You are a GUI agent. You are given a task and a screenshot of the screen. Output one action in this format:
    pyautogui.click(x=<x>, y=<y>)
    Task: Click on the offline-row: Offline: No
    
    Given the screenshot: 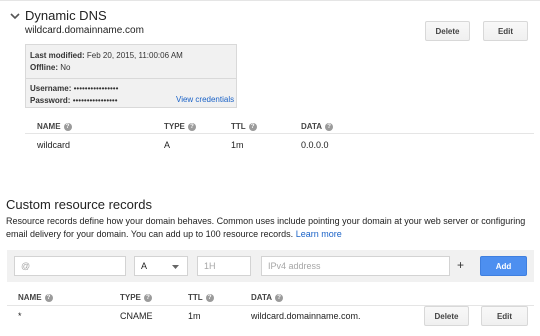 What is the action you would take?
    pyautogui.click(x=50, y=68)
    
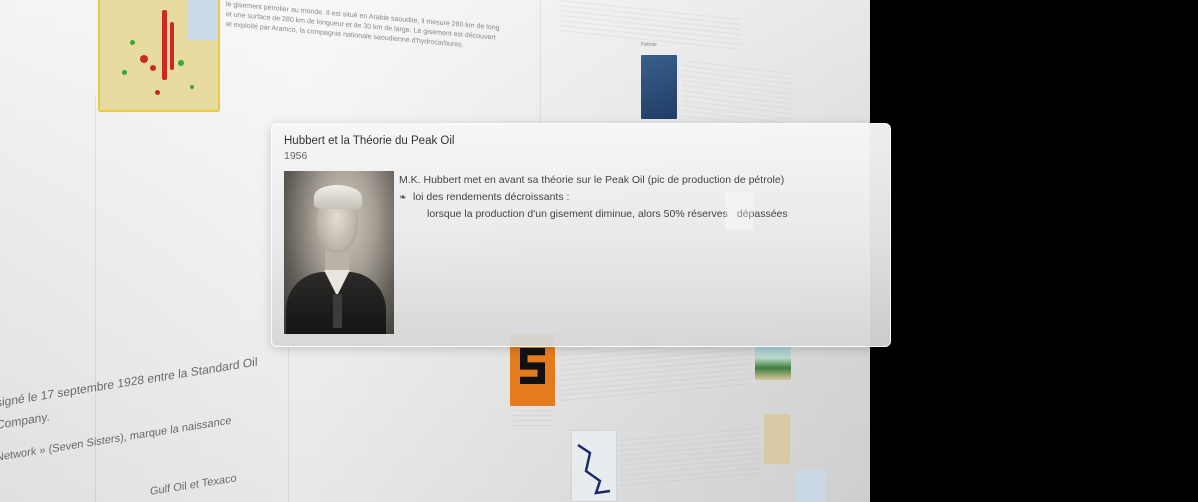 The width and height of the screenshot is (1198, 502). Describe the element at coordinates (339, 252) in the screenshot. I see `hubbert-portrait-image` at that location.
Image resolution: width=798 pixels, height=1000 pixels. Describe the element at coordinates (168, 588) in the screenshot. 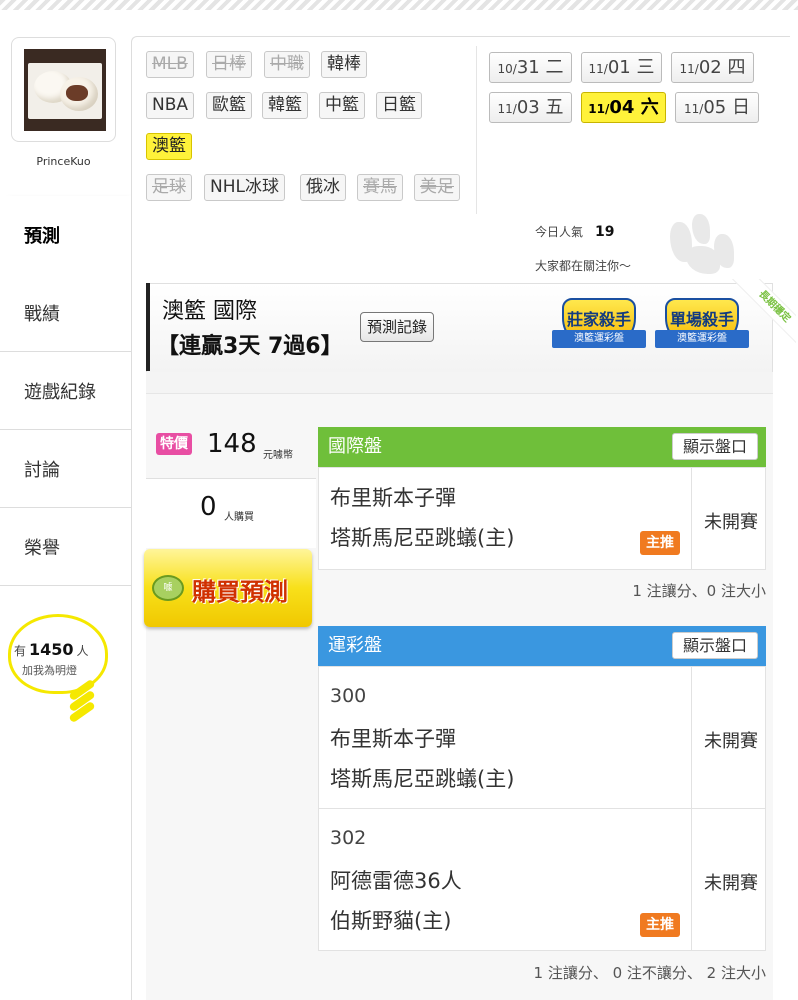

I see `coin-icon: 噱` at that location.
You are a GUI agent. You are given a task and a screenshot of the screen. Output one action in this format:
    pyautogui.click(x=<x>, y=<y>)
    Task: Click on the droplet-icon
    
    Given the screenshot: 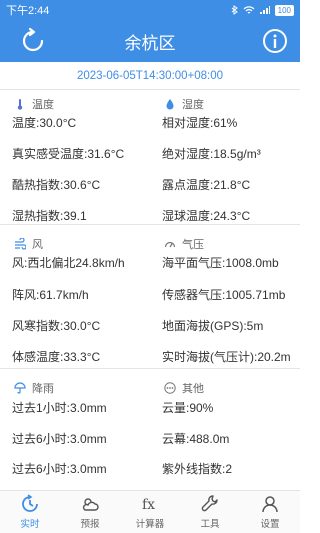 What is the action you would take?
    pyautogui.click(x=170, y=104)
    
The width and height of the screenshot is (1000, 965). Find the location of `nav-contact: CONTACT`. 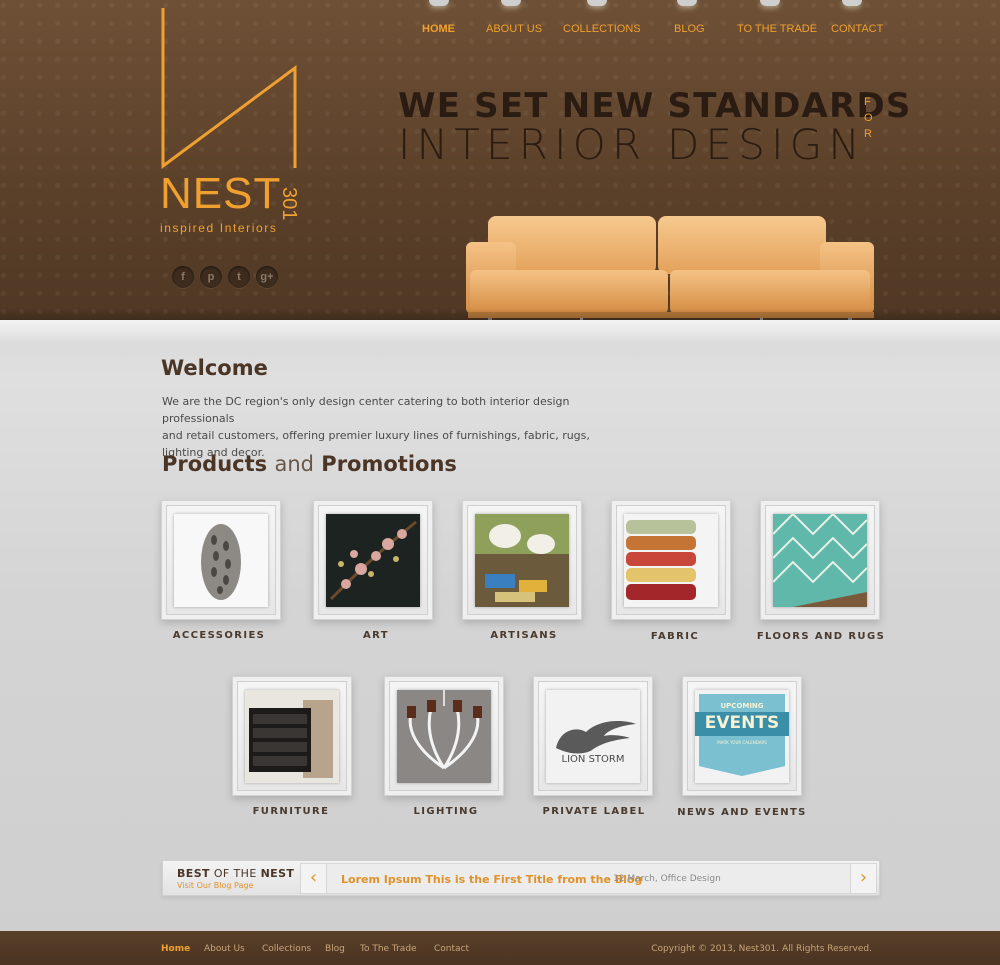

nav-contact: CONTACT is located at coordinates (857, 29).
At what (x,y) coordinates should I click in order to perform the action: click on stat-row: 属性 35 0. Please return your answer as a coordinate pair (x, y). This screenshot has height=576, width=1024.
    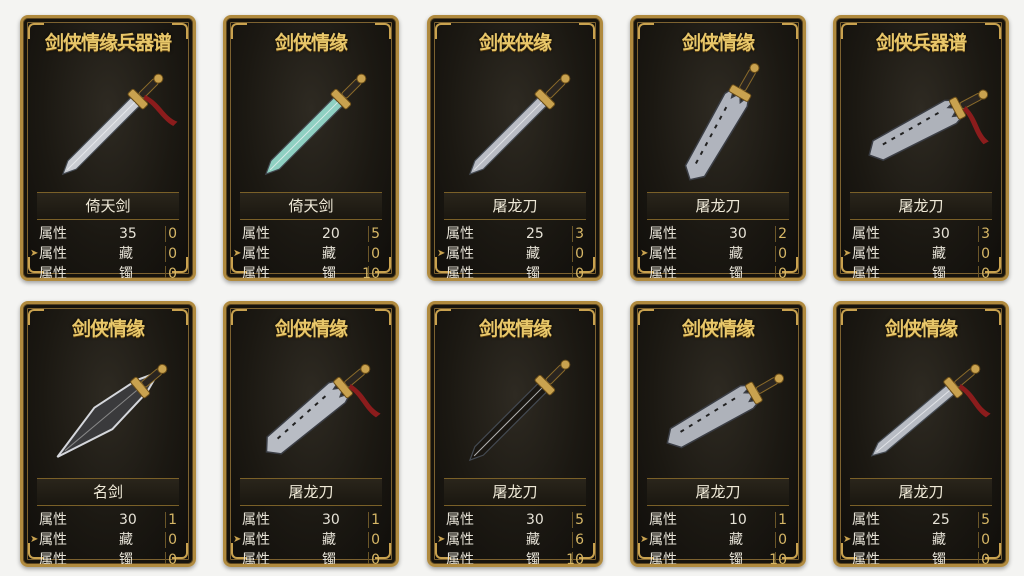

To-do item ▸ Select every line in the material above that contains the string "pyautogui" and copy each one.

Response area ▸
    pyautogui.click(x=<x>, y=<y>)
    pyautogui.click(x=50, y=68)
    pyautogui.click(x=<x>, y=<y>)
    pyautogui.click(x=170, y=104)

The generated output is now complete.